The one place where I think her method of parenting goes wrong is never allowing the kid to fail or make their own mistakes. I think this can have dire consequences for the kids when they are grown.

I didn't read too many of the replies, but I wanted to reply to one of the earliest replies asking "What would she do if she had a disabled kid?" I was just reading an article about autistic kids in China. I guess there are special schools for autistic children, but the schools are for teaching the parents as well as the children, so the parents attend with the children. This is very hard on the family, because the schools are in the city, and it's difficult to afford to live in the city on one income, but of course one parent is always with the child, not bringing in an income. I think Chinese parents are greatly under-appreciated in the west! We just see, "Oh, the parents want the kids to excel so it reflects well on the parents" and not, "These parents will do just about anything to help their children succeed".

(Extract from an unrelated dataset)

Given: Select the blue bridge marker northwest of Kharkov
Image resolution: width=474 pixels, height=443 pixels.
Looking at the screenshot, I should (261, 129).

I wasn't thinking so much about "chinese mothers" in general or severely disabled children when I made that remark as I was the reaction by the author personally when her daughter wasn't living up to her expectations of excellence with the little donkey song. I wondered if she would react the same to her daughter for not memorizing her spelling list to Mom's satisfaction? And if so, what if it turned out she had a learning disability like dyslexia that hadn't been diagnosed yet? How many trips would Mom have made to the salvation army before she questioned the possibility that maybe her daughter wasn't lazy?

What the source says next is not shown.